● Directions:
Please repeat the items from the line containing "へら浮子 (54, 482)" through the last item, both ends included, keeping every line unchanged.

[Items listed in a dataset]
-*-*-

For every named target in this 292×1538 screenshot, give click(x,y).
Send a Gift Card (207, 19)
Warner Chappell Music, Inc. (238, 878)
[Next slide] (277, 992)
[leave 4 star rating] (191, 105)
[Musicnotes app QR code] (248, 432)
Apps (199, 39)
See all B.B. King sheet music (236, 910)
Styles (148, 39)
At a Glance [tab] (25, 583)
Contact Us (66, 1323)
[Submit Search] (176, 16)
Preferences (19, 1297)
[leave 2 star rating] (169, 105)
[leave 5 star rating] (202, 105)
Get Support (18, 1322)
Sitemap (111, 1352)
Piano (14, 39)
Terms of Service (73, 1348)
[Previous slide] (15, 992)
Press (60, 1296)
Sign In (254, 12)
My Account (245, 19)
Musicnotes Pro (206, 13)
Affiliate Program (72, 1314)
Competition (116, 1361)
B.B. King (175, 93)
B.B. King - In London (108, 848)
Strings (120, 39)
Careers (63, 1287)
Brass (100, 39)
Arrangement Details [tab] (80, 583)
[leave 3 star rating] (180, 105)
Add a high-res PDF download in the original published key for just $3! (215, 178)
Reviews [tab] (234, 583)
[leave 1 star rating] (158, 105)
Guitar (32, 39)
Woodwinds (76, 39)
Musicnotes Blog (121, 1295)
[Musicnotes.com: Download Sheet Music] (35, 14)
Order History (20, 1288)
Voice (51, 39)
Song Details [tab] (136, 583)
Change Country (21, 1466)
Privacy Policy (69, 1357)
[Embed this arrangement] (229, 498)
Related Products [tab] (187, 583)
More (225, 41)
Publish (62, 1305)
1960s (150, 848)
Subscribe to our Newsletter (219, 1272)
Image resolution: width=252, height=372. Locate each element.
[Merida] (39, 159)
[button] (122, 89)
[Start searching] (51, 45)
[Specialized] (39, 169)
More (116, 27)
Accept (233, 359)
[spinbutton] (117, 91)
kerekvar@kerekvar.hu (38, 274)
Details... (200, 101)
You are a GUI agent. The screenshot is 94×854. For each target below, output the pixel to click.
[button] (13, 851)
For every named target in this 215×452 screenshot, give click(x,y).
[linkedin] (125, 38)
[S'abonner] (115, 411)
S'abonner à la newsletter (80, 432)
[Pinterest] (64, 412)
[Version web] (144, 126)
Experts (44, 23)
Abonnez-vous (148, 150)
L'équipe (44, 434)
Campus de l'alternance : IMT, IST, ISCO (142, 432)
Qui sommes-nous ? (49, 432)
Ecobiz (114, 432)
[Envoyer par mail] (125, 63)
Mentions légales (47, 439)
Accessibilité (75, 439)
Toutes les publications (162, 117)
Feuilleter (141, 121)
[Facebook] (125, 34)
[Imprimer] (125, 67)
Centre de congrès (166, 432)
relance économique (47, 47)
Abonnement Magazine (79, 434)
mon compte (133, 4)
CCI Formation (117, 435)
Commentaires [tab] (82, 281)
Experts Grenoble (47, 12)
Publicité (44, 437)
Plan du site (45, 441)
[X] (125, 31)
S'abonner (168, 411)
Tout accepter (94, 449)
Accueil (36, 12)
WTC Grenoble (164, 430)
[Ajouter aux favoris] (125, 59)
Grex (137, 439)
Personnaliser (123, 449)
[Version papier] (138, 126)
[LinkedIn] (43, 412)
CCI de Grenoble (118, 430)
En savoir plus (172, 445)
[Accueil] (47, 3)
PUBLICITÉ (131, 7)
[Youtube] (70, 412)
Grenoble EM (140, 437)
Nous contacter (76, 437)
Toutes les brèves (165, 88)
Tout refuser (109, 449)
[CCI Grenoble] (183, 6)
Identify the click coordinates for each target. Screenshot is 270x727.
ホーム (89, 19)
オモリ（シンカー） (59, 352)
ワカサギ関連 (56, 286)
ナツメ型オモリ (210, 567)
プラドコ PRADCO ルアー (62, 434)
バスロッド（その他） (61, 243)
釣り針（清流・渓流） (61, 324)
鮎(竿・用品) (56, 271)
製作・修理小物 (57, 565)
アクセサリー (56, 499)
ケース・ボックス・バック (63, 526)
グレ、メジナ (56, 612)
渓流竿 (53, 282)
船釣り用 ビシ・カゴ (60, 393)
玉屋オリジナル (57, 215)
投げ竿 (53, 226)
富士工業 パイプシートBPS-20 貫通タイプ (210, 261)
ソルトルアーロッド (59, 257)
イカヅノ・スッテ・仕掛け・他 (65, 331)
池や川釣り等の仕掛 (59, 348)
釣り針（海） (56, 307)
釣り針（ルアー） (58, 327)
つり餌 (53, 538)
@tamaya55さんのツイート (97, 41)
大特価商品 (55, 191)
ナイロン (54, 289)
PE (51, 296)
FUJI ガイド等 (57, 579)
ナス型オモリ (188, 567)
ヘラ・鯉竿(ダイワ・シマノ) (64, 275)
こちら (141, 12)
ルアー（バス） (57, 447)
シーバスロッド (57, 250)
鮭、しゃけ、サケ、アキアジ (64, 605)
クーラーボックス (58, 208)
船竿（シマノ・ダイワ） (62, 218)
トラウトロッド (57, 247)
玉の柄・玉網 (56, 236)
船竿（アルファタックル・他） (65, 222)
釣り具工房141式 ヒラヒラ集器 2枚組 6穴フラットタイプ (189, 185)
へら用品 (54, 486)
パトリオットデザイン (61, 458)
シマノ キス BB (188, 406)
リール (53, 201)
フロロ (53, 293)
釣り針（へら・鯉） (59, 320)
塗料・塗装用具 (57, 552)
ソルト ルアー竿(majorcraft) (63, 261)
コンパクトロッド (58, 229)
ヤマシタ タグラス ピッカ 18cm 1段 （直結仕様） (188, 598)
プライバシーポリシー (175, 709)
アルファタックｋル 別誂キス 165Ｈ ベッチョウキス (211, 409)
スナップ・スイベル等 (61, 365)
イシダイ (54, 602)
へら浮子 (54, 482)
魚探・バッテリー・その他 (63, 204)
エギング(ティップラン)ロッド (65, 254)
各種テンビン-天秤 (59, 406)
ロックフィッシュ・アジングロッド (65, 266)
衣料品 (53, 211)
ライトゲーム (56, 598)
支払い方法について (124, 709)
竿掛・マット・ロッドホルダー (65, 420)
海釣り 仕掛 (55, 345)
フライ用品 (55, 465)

-*-*-

● Solution to the problem:
へら浮子 (54, 482)
魚探・バッテリー・その他 (63, 204)
エギング(ティップラン)ロッド (65, 254)
各種テンビン-天秤 (59, 406)
ロックフィッシュ・アジングロッド (65, 266)
衣料品 (53, 211)
ライトゲーム (56, 598)
支払い方法について (124, 709)
竿掛・マット・ロッドホルダー (65, 420)
海釣り 仕掛 (55, 345)
フライ用品 (55, 465)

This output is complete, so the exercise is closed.